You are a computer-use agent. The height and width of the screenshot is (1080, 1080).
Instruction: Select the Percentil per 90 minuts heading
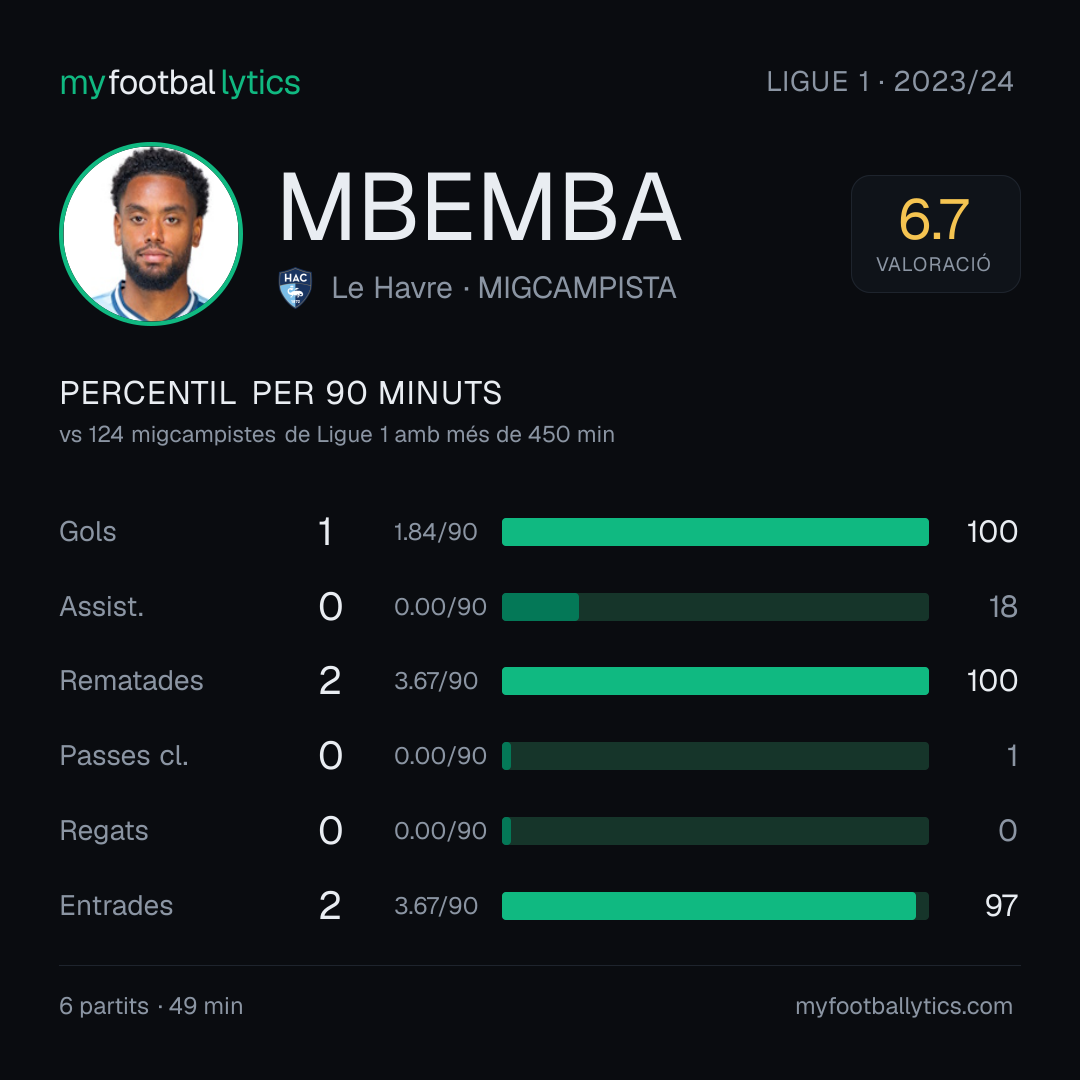(281, 393)
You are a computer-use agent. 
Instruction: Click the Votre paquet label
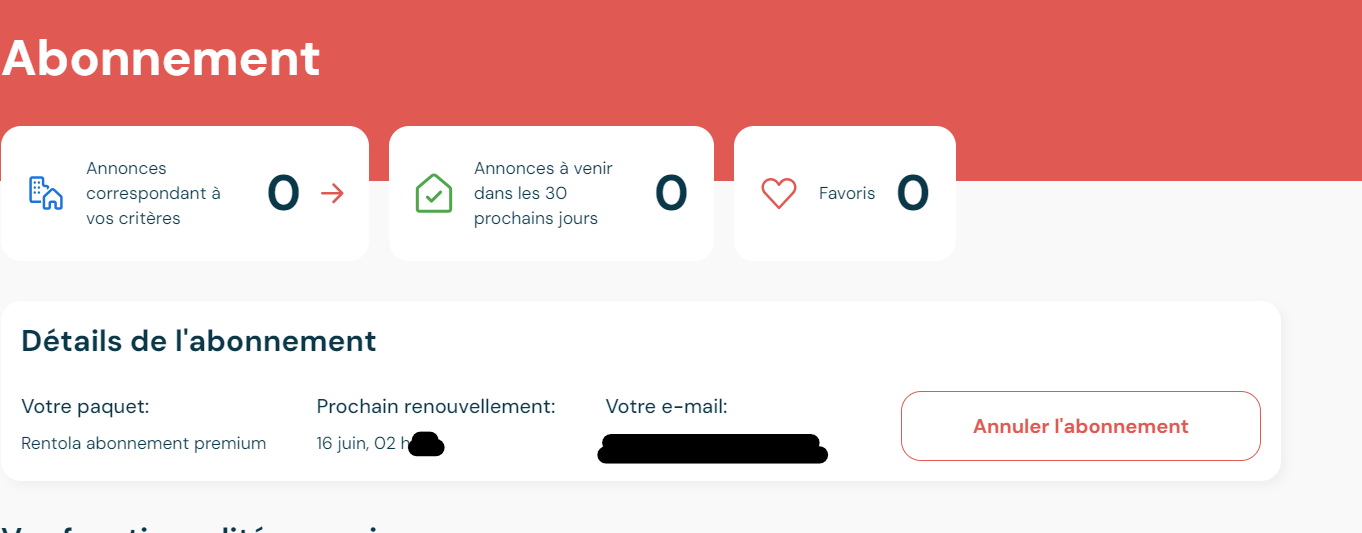pos(85,407)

Activity -> What lines in the listing above hold the string "agent"? List them.

Completed exercise ->
You are a computer-use agent. The height and width of the screenshot is (1080, 1080).
You are a computer-use agent. 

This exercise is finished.